When the Woodbury resident, 53, was diagnosed with esophageal cancer, he decided he wanted to use some of his life savings to bring joy to others. One thing Ryckewaert did was sponsor a State Fair bench, complete with "Jer Ryckewaert" on the back. Proceeds from sponsoring a bench — $2,500 each — go to the Minnesota State Fair Foundation for upkeep of and improvements to fair buildings, the grounds and educational programs.
On Aug. 22, the first day of this year's fair, Ryckewaert's wife, Julie Costa, posted the following on Facebook:
"MN State Fair Goers: My husband Jeremie loves the Great Minnesota Get Together so this year he donated a blue bench that reads "Jer Ryckewaert". Since cancer sucks I am asking you to brighten his day by finding his bench and taking a photo near it showing off your State Fair shirt, your food on a stick, your chubby cheeked baby, smooching your main squeeze or otherwise acting silly. We haven’t seen it yet but apparently it is right next to Kfan. When sitting on the bench one is looking at the Grand Stand. Post it here or text it to him at (612) 916-6896. Feel free to share this post. Even if you don’t know my husband he will get a kick out of seeing you enjoying his new bench."
The post was shared 166 times and the couple was "flooded" with photos: in the post's comments, in texts and in emails. Many of the people they knew, but some they didn't ("friends we haven't met yet," they called them). There were families, solo poses with fair food, and even an unknown couple kissing, spotted from faraway by a friend.
“Ding, ding, ding, we have a winner!" Costa wrote in a post accompanying the candid photo. "We are sure enjoying everyone’s bench posts but this random shot taken by Marissa Janelle Ward, waiting her turn, spotted these two strangers christening Jeremie’s bench. Fabulous!”

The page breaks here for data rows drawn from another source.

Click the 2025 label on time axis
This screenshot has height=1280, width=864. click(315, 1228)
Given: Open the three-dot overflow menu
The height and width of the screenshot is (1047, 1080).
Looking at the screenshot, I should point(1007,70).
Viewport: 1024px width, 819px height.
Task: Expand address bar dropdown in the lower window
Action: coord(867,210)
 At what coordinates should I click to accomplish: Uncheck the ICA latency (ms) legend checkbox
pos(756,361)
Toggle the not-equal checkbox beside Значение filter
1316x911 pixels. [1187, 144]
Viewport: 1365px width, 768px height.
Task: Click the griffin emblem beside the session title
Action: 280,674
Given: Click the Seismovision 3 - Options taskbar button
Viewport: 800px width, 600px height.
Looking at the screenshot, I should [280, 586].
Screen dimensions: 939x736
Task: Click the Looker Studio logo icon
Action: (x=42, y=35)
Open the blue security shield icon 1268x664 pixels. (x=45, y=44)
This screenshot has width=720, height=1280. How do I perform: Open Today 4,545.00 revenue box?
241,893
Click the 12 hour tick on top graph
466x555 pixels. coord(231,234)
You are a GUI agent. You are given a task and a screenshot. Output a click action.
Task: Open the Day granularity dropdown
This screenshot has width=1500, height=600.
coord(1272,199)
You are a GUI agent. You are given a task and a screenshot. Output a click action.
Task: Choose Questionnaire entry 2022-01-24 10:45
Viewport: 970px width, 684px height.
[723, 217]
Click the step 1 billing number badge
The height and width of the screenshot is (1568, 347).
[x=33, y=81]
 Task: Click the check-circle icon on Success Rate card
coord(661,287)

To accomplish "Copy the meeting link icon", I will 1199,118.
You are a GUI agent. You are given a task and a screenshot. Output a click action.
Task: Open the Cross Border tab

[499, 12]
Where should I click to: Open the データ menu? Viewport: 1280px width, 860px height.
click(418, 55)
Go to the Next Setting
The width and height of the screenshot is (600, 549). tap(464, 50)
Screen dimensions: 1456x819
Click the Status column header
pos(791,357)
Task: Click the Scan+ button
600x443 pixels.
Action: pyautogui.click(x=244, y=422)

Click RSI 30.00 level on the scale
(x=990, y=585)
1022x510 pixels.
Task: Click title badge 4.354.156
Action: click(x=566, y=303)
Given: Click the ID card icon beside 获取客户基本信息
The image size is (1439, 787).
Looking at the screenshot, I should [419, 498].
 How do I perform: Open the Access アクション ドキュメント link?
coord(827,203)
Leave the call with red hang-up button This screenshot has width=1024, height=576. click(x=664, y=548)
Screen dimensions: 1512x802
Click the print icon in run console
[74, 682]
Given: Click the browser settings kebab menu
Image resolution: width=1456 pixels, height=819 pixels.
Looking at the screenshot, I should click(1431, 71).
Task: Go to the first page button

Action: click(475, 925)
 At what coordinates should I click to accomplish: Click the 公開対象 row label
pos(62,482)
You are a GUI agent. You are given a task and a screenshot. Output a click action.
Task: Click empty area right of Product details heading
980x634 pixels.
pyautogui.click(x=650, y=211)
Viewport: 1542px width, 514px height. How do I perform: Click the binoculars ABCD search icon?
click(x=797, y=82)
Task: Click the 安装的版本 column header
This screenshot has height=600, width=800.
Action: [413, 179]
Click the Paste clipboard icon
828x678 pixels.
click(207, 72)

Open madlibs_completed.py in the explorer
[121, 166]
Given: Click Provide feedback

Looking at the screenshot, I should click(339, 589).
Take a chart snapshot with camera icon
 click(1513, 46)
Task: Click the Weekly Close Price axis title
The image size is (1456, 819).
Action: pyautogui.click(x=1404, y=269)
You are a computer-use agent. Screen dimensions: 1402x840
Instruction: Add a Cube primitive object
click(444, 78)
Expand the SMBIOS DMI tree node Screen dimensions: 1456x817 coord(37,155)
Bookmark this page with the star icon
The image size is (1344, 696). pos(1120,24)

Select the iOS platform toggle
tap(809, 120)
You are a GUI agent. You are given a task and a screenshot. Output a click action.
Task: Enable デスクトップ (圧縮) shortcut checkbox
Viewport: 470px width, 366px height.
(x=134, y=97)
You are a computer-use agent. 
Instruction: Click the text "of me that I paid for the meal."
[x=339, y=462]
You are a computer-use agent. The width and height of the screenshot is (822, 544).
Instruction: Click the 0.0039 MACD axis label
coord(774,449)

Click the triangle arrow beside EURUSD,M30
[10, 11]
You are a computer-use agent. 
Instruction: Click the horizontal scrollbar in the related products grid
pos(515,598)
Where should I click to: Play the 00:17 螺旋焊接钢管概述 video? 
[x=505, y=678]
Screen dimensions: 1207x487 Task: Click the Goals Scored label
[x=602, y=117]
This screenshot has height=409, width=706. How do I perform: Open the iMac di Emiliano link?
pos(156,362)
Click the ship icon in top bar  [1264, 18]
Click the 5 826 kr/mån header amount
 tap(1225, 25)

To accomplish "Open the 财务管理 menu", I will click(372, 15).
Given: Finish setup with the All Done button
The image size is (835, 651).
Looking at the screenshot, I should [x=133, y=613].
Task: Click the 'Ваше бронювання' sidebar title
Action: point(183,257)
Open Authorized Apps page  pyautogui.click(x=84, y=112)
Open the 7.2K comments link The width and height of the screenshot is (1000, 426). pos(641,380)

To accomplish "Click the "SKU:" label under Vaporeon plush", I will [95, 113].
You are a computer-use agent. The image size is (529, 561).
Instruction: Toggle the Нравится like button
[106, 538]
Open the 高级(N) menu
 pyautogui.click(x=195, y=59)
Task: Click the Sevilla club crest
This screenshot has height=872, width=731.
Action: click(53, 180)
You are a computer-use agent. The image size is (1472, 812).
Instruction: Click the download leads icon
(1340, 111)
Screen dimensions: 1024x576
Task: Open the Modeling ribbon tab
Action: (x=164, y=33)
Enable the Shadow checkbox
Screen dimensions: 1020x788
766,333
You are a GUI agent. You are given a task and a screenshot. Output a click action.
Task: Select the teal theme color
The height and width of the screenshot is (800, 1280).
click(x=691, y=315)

One of the most moving moments for Ryckewaert was what happened after one of the photos was taken.
“One of the nurses at Minnesota Oncology found the bench," Ryckewaert texted Costa one day during the fair while receiving a chemo infusion. "He and his wife came in today, on his day off, just to show me the picture. Can’t stop bawling.”
Costa said she and Ryckewaert were "delighted" people were able to find the bench, located in a shady spot in Dan Patch Park, formerly Carousel Park, facing the Grandstand. Fair staff maintain benches for five years and place them in different spots each year, giving the GPS coordinates to its owners so they can find them, Costa said.
Ryckewaert was pleased with where his bench was, saying: "If I had to pick a spot, I would pick a spot exactly like this."
People often don't know what to do when someone in their life has cancer or another serious illness. Posing with the bench, next to Ryckewaert's name and face, was a way for their community — friends, acquaintances or strangers — "to say, 'We're thinking about you' without saying 'We feel sorry for you,'" Costa said.
"It was more like, 'We're celebrating something with you that you enjoy, we enjoy it, too,' and so that was really kind of the spirit that I think people were grabbing onto," she said.